TASK DETAILS: Only the lines that include "This" should be copied from the data below.

Collected data:
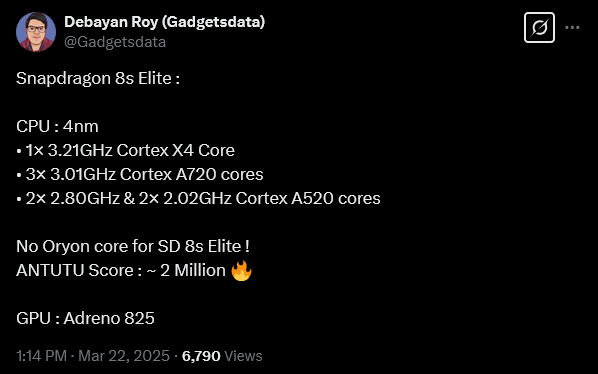The width and height of the screenshot is (598, 374).
Task: Click the 1:14 PM timestamp
Action: [x=41, y=356]
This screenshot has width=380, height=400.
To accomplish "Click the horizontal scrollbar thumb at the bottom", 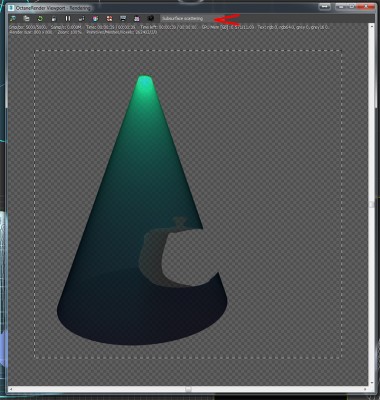I will coord(188,389).
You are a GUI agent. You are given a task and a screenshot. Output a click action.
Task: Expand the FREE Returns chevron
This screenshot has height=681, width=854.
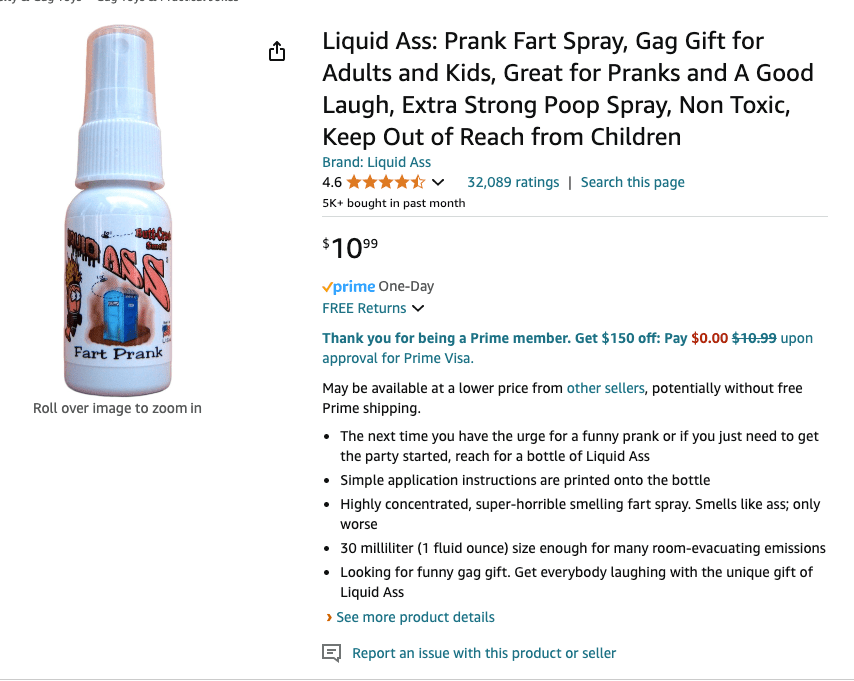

ANSWER SECTION:
This screenshot has width=380, height=400.
This screenshot has height=681, width=854.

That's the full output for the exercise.